__EXTRACT PROVIDED__.
====
I think that we’re all inherently bad but trying to be good. The majority of people that have been in my life always become toxic and bad. I’ve met a few genuinely good people, but the bad outweigh the good in my experience


----------



## CNikki (Aug 9, 2013)

If we're talking on a greater scale with morality and philosophy then good and bad are subjective and not universal. What may be considered as good in one group/society can be considered as very bad in another. For that I'm going to go with neither. 

From a more individualistic perspective, we can have a mix of good and bad that can be presented to the world. Many people put on facades that can make them seem better than what the reality may be (narcissists are masters at convincing others with their charms for it) and it can be seen through different individuals encountered seeing different sides/perspectives of that person. While it is once again subjective, it shows the innate nature of how humans want approval, which can be good, and to what expense it will take for some to gain it, where bad can come in if harm is being done.
====
__DATA__.
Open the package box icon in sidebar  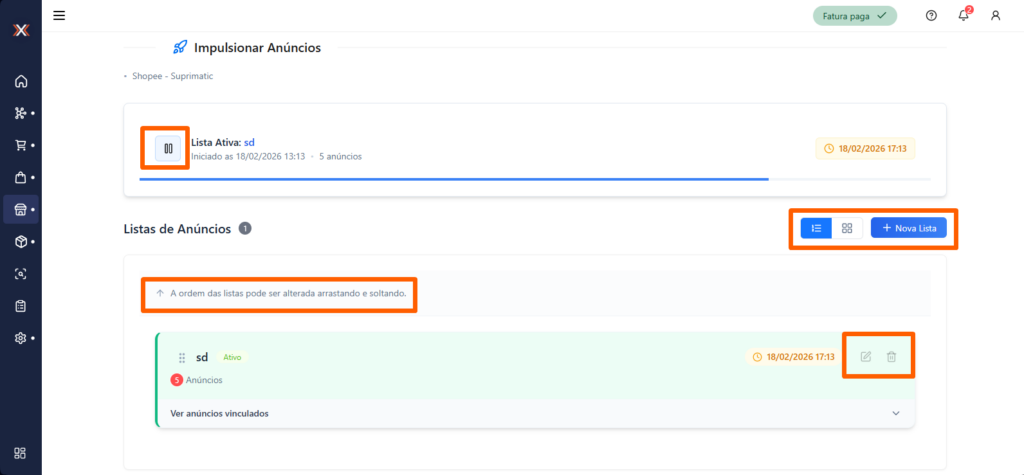(20, 242)
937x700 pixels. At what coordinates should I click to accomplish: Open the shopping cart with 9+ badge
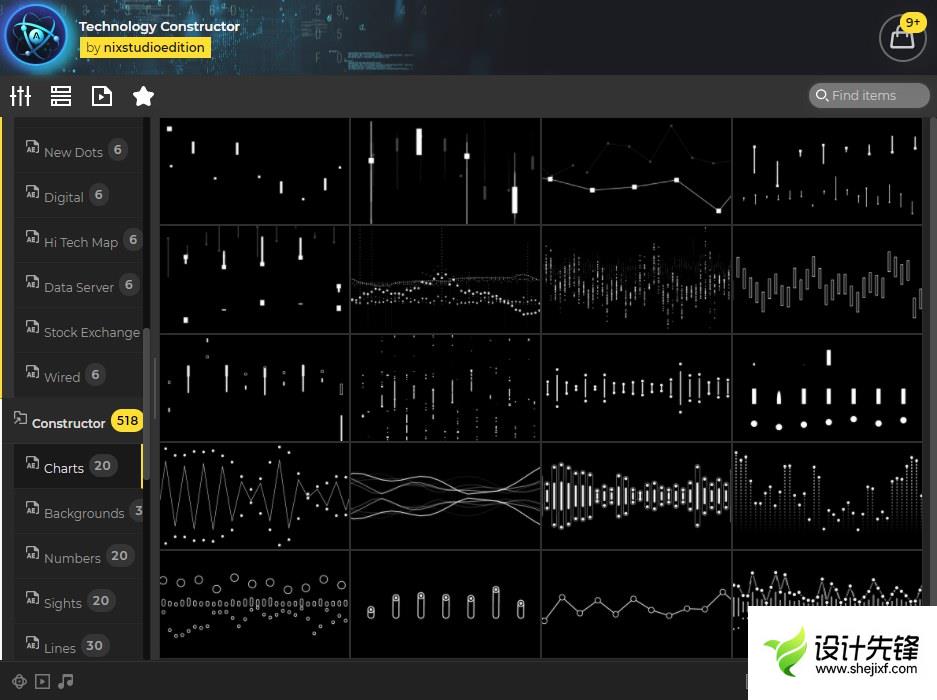point(902,38)
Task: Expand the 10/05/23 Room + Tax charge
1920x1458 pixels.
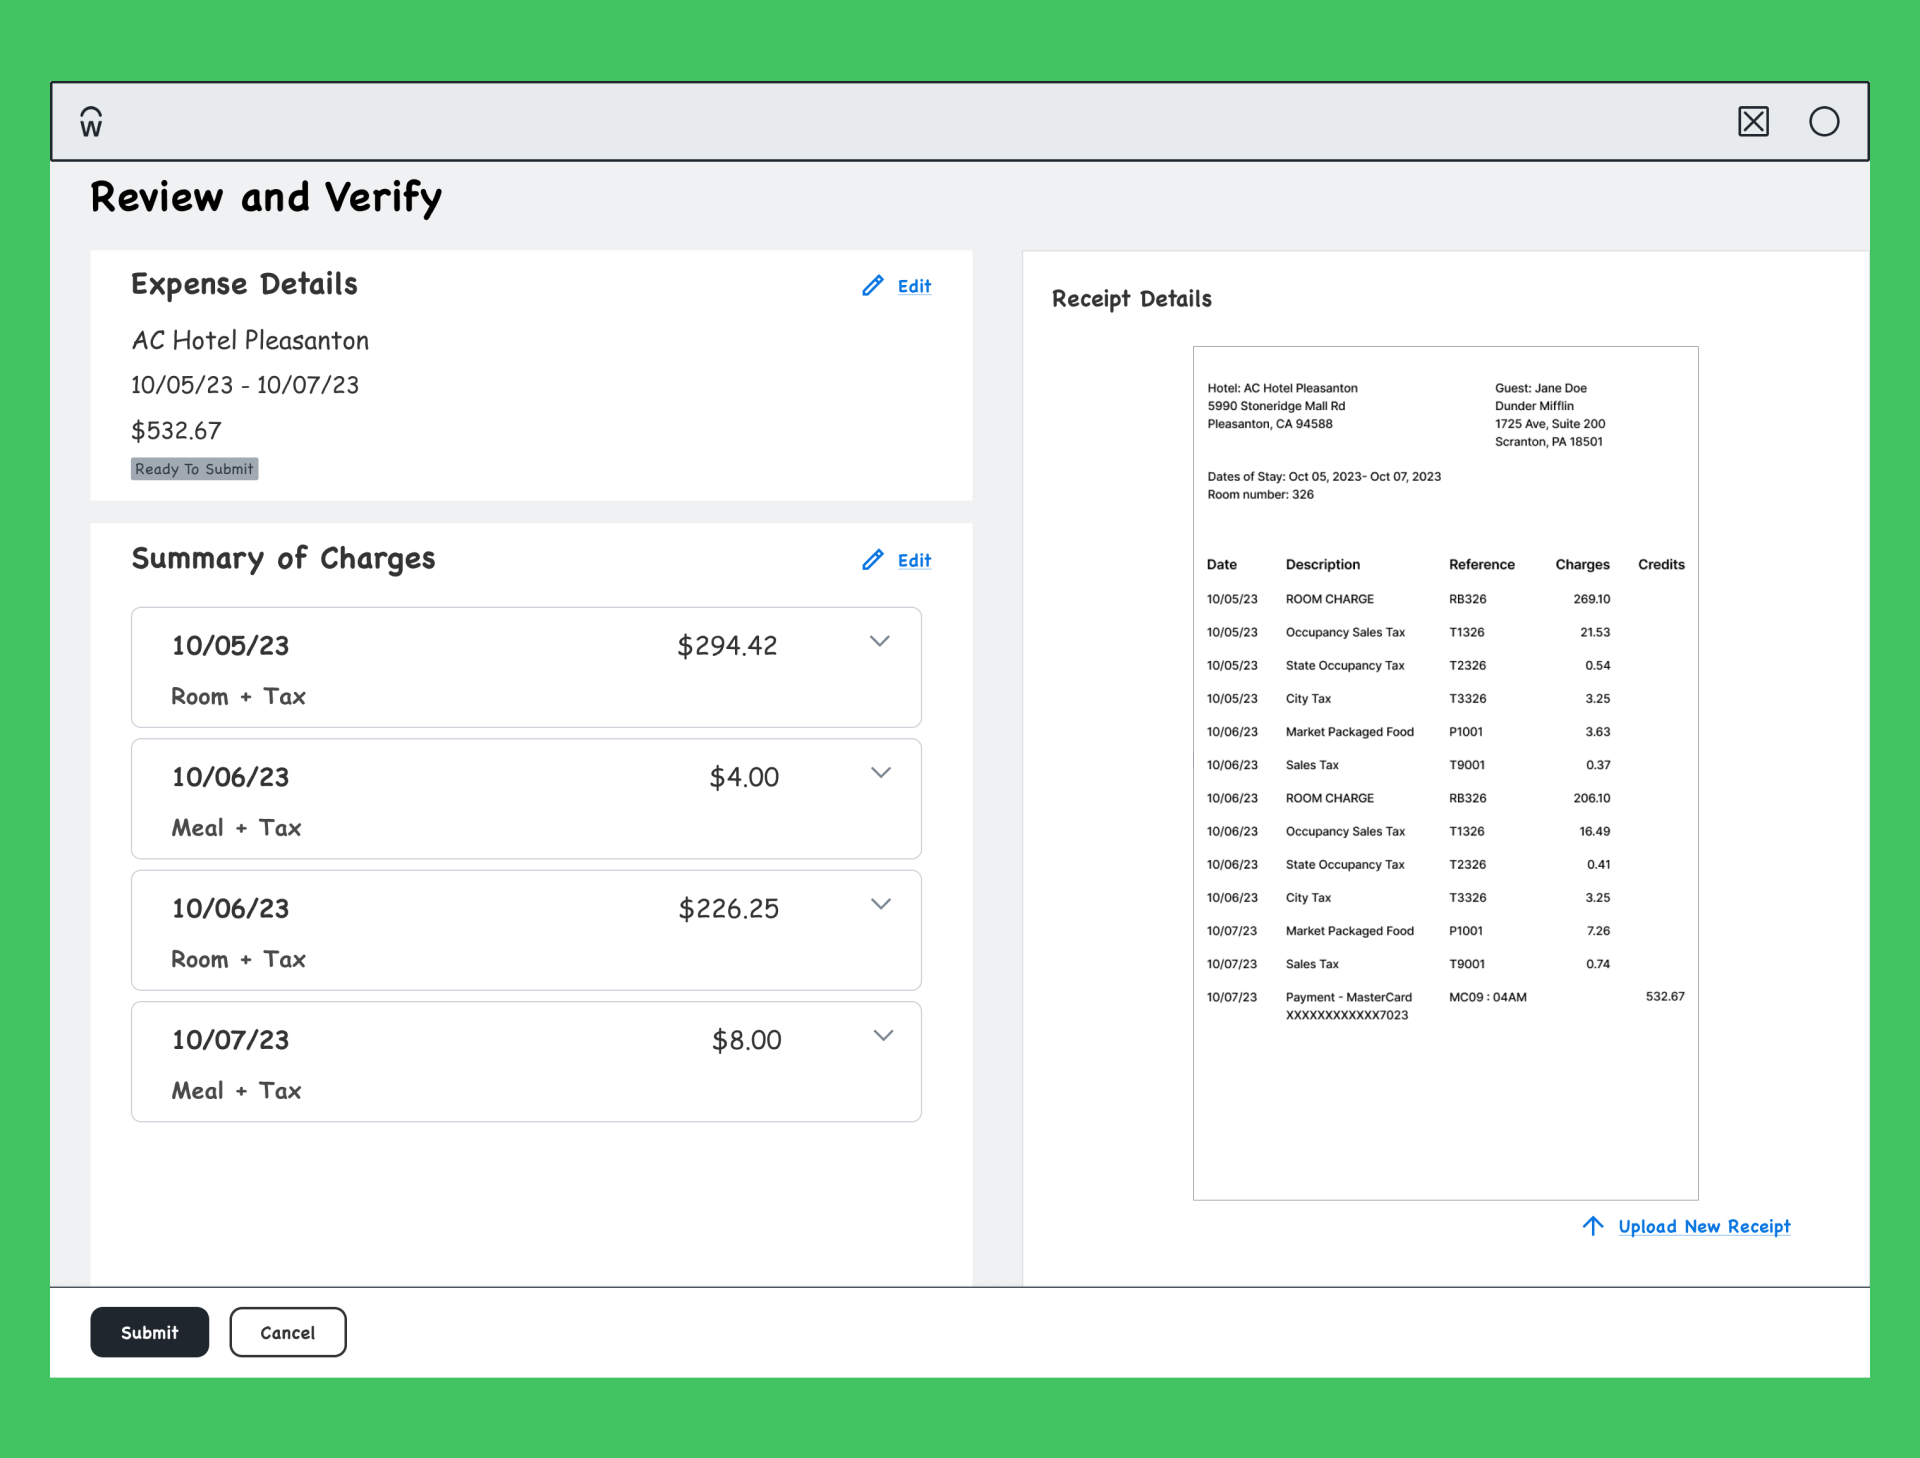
====
__PROBLEM__. Reproduce the passage of the forum thread on whether people are good or bad from "If we're talking" to "is being done.".

__YOUR RESPONSE__.
If we're talking on a greater scale with morality and philosophy then good and bad are subjective and not universal. What may be considered as good in one group/society can be considered as very bad in another. For that I'm going to go with neither. 

From a more individualistic perspective, we can have a mix of good and bad that can be presented to the world. Many people put on facades that can make them seem better than what the reality may be (narcissists are masters at convincing others with their charms for it) and it can be seen through different individuals encountered seeing different sides/perspectives of that person. While it is once again subjective, it shows the innate nature of how humans want approval, which can be good, and to what expense it will take for some to gain it, where bad can come in if harm is being done.